The high court also agreed to use a case involving a professor at a Texas medical school to decide how much workers must prove to win some retaliation claims under the primary federal job-discrimination law.
The issue involves so-called mixed-motive cases -- when an employer has multiple reasons for firing or demoting a worker, including an improper one. The court will decide whether a worker must show that the improper motive was the driving force for the firing, and that the employer otherwise wouldn’t have taken action.
In the case before the court, Naiel Nassar says he was denied a preferred position with an affiliated hospital because he complained about suffering discrimination on account of his Middle Eastern background.
The case is University of Texas Southwestern Medical Center v. Nassar, 12-484.
The court didn’t say whether it will hear the new cases during its current nine-month term or the one that starts in October.
The defendants in the Stanford case include units of Willis Group Holdings Plc, a London-based insurance broker. They are accused of writing letters that gave the investors reason to believe the certificates of deposit they bought were backed by safe, liquid investments. The investors sued the units along with the administrator of a trust Stanford used in his scheme.
Investors are also suing two law firms, Proskauer Rose LLP and Chadbourne & Parke LLP, for allegedly lying to the Securities and Exchange Commission and helping Stanford evade regulatory oversight. The defendants deny wrongdoing.
The CDs, issued by Stanford’s bank and sold by his securities firm, don’t qualify as “covered” under the federal SLUSA law. That means the CDs by themselves don’t give the defendants the right to have the state-law case dismissed.
The law firms and Willis units argue that SLUSA applies because of Stanford Financial Group Co.’s promises to use proceeds from the investments to buy securities that are covered.
“It is difficult to see how those allegations do not involve a misrepresentation made directly in connection with transactions in SLUSA-covered securities,” Chadbourne & Park said in court papers.
A group of investors led by Samuel Troice argued that Stanford Financial’s promises “do not transform fraud in the purchase and sale of the CDs into fraud in connection with the purchase or sale of a covered security.”
A New Orleans-based federal appeals court said SLUSA didn’t apply because the alleged misrepresentations were “only tangentially related” to any covered security.
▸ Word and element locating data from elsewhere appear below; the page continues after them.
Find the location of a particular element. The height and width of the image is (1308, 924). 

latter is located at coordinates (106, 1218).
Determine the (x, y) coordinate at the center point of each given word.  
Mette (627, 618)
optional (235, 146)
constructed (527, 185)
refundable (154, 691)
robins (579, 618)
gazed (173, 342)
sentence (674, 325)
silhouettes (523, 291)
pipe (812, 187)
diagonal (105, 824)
The ruling let suits filed under Louisiana and Texas state law go forward, reversing a trial judge who had thrown out the claims.
The Supreme Court agreed to hear the case against the advice of the Obama administration. The government said that, although the appeals court reached the wrong conclusion, the case was so “idiosyncratic” it was unlikely to have broader implications.
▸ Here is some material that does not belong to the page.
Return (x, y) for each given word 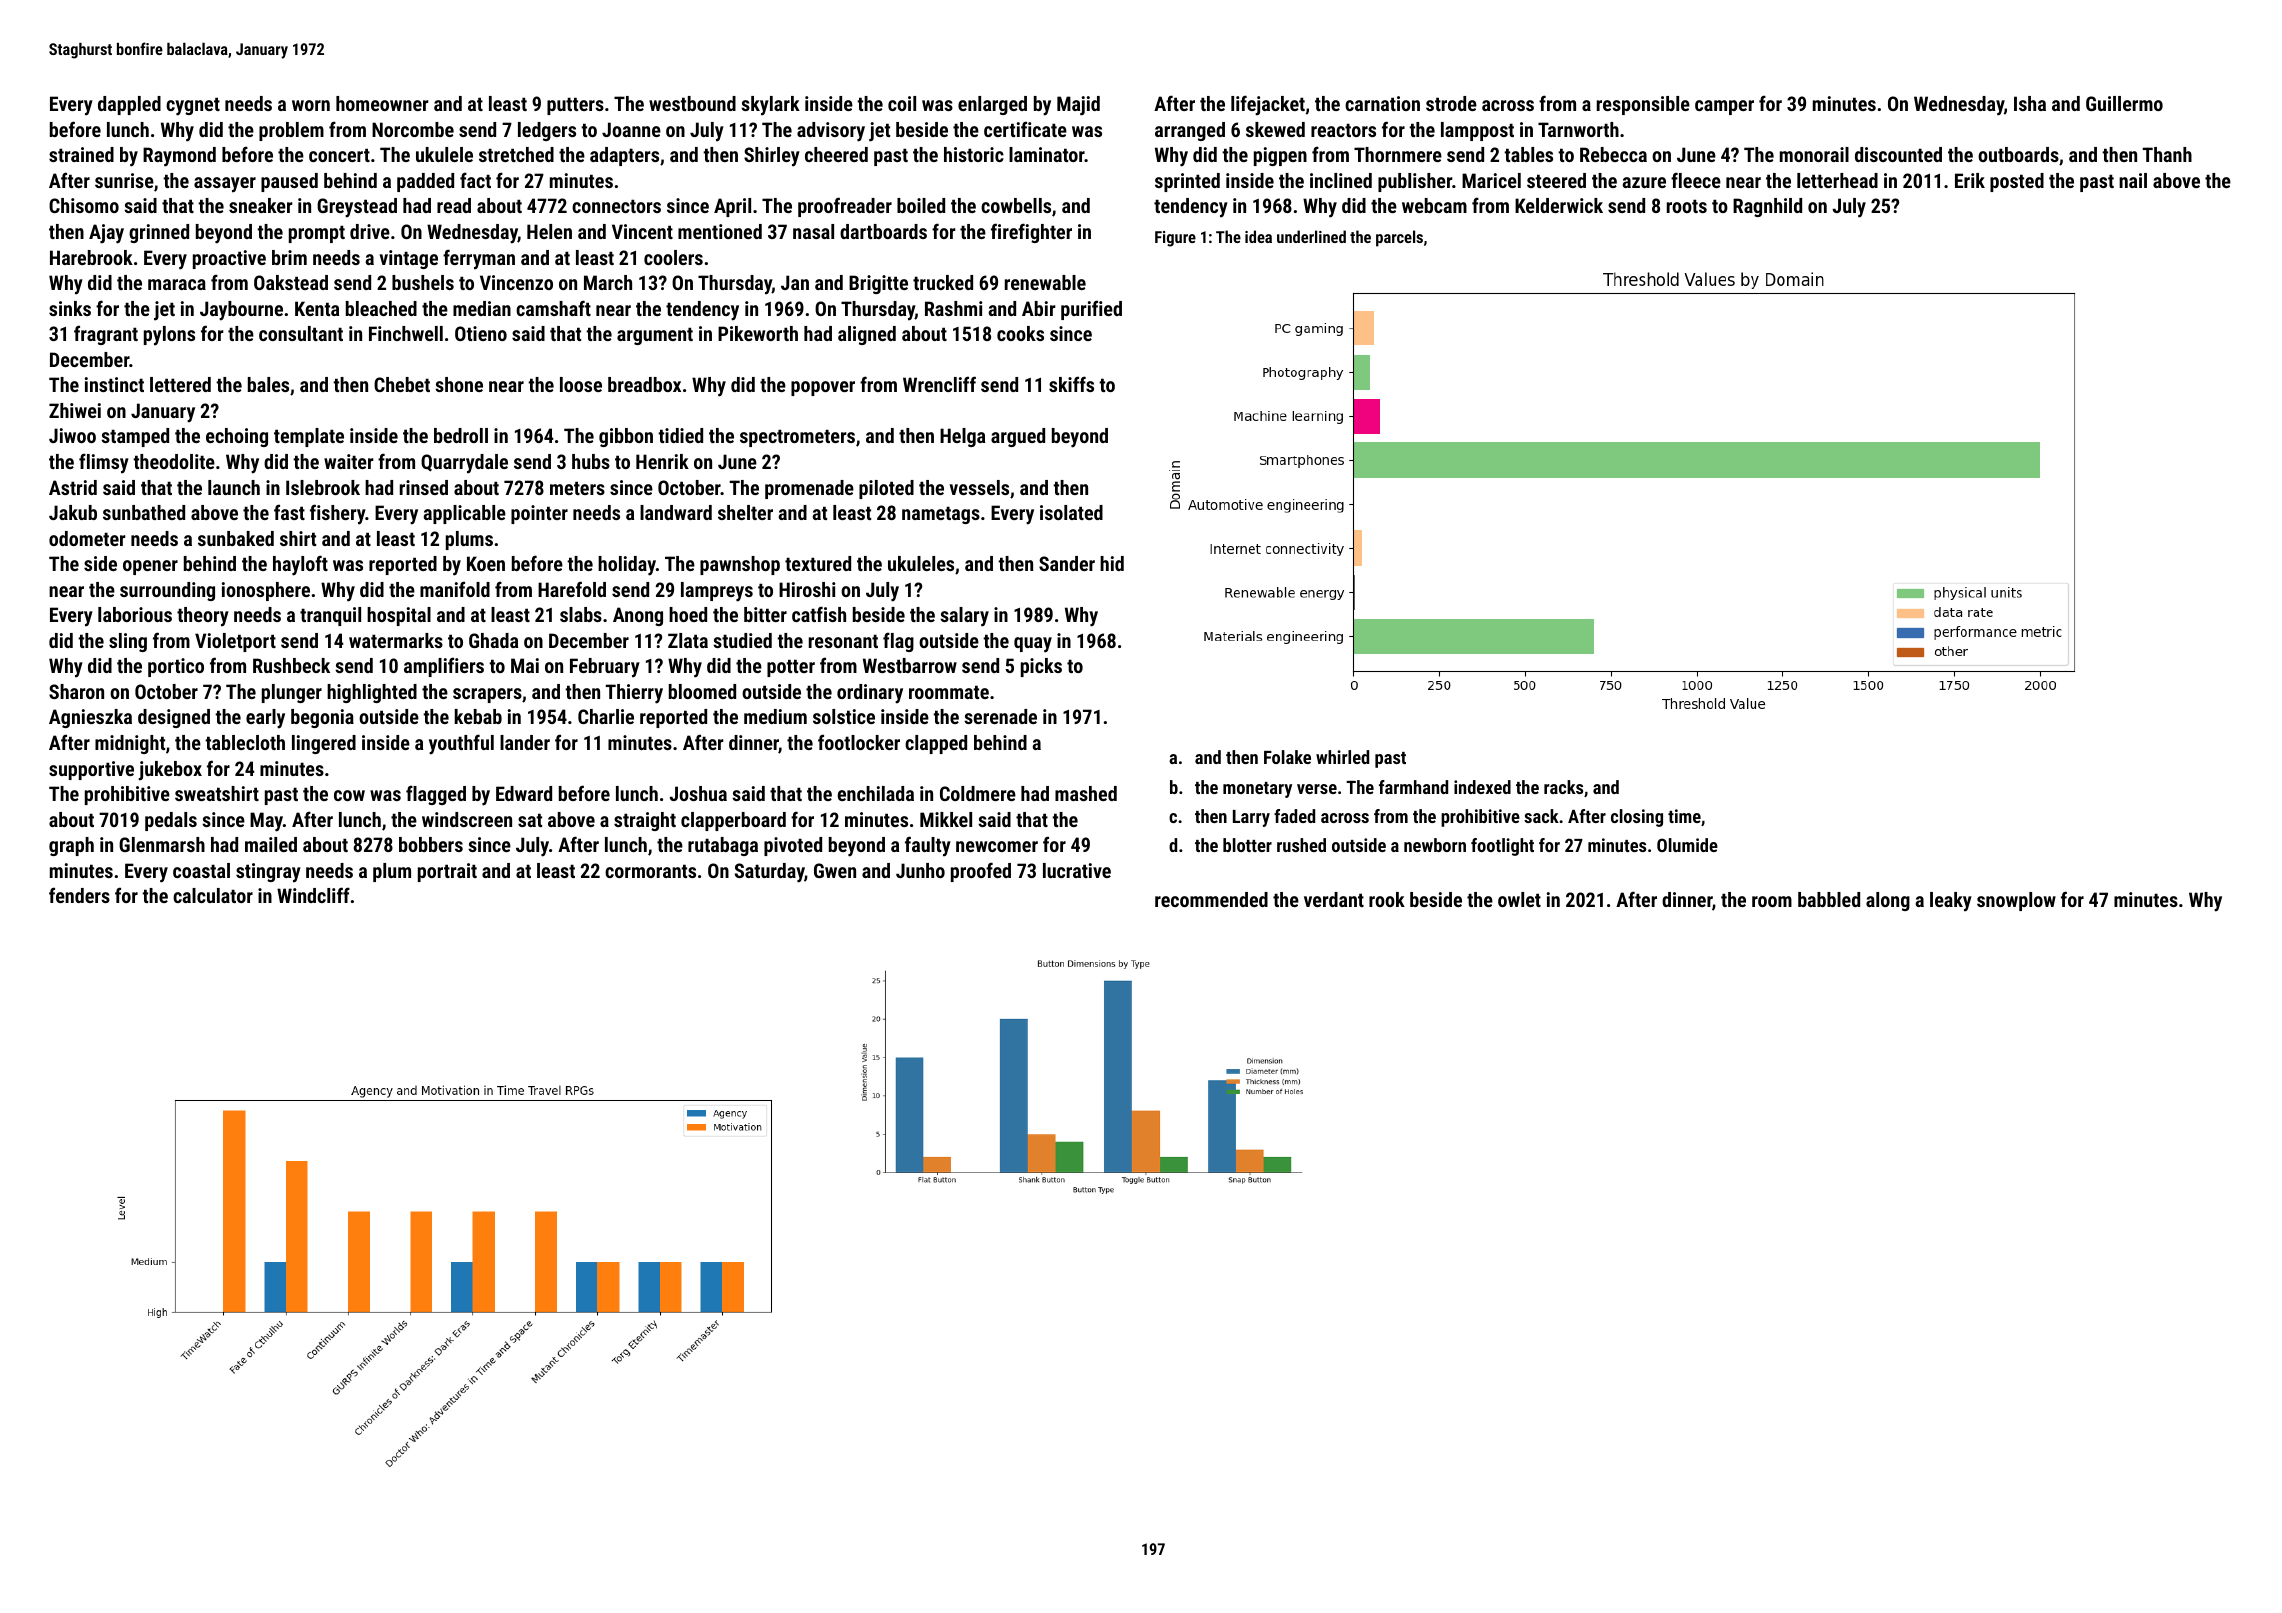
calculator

A federal jury convicted Stanford in March 2012 on 13 charges brought in connection with his Ponzi scheme, including four counts of wire fraud and five of mail fraud. He was sentenced in June to 110 years in prison.
Prosecutors said Stanford wasted investors’ money on failing businesses, yachts and cricket tournaments and secretly borrowed as much as $2 billion from his bank.
In a Ponzi scheme, money from the newest investors is used to fund the returns that have been promised to previous investors.
The Supreme Court cases are Chadbourne & Park v. Troice, 12-79; Willis v. Troice, 12-86; and Proskauer Rose v. Troice, 12-88.